# [TASK OBJECTIVE]
Collect each line of the records below that contains the string "sale", matching case exactly.

# [INPUT MATERIAL]
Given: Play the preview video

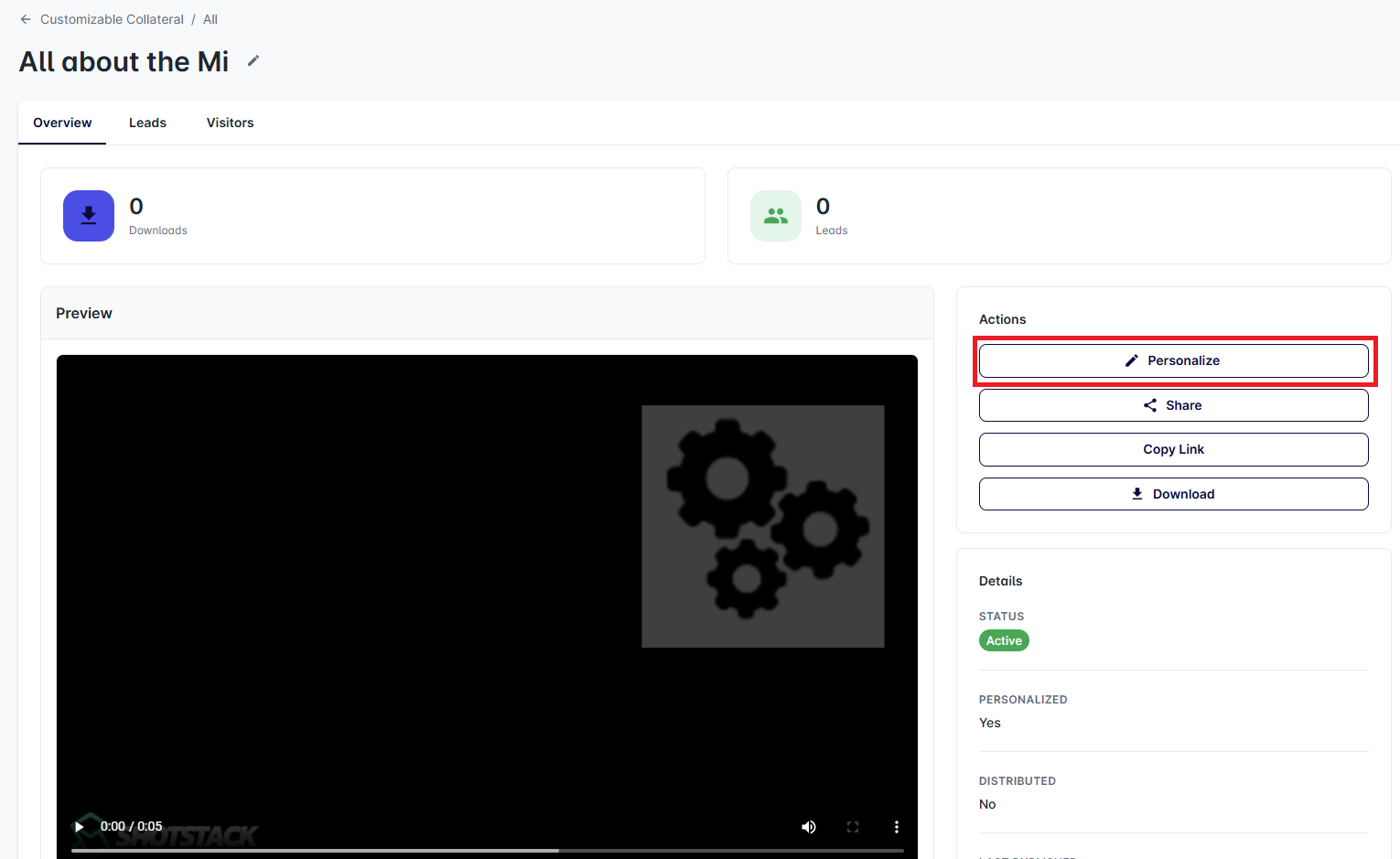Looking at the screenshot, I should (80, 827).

==

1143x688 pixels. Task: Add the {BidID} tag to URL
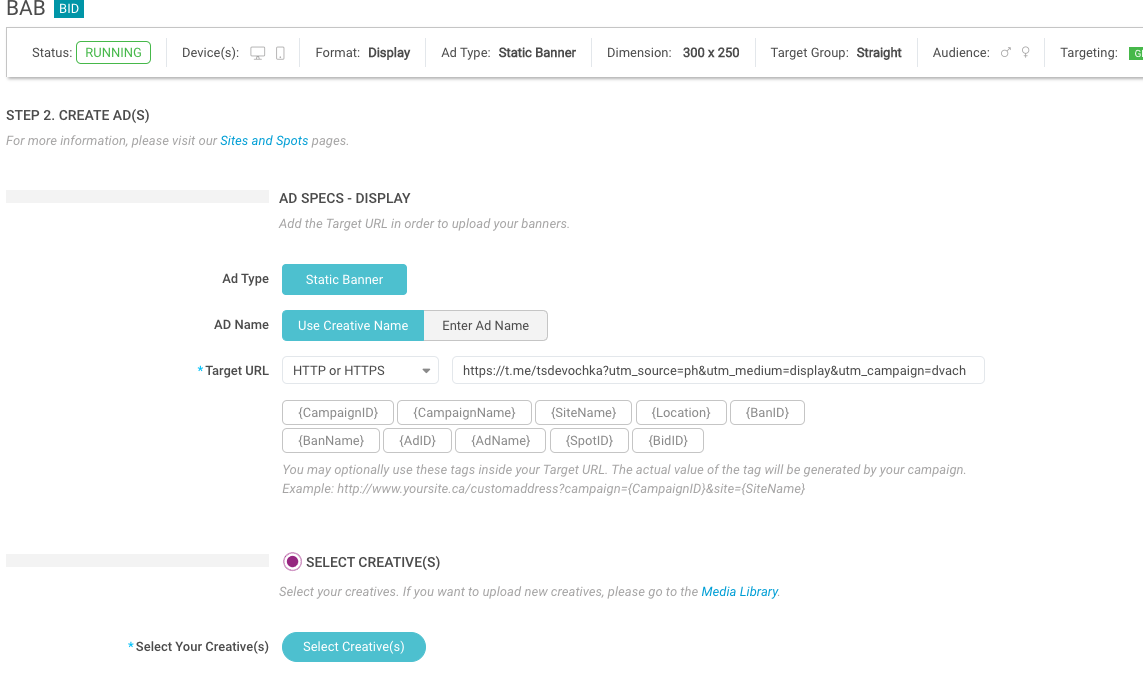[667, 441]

* * *

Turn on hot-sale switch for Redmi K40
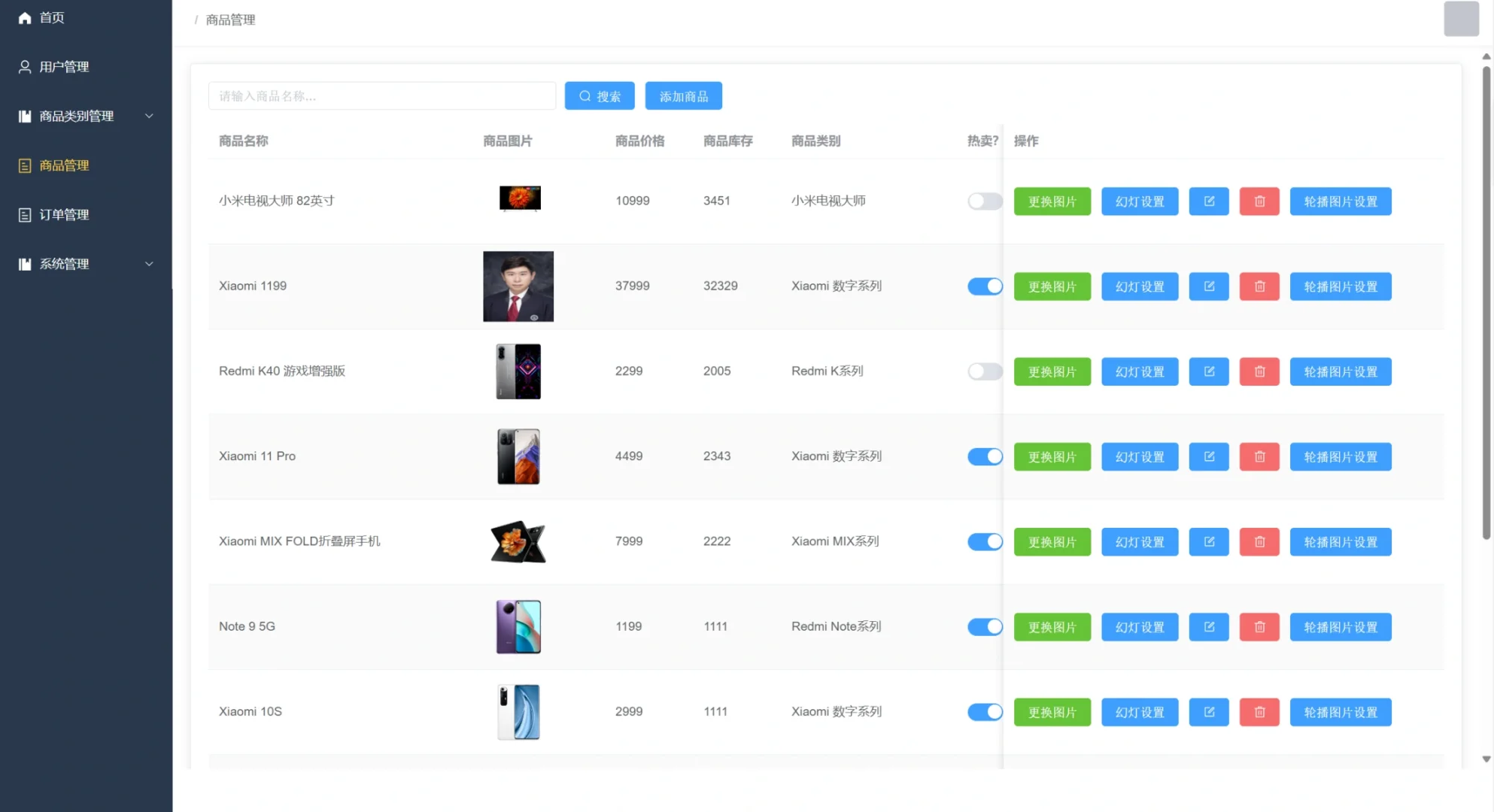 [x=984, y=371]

# [FINAL RESULT]
Turn on hot-sale switch for Redmi K40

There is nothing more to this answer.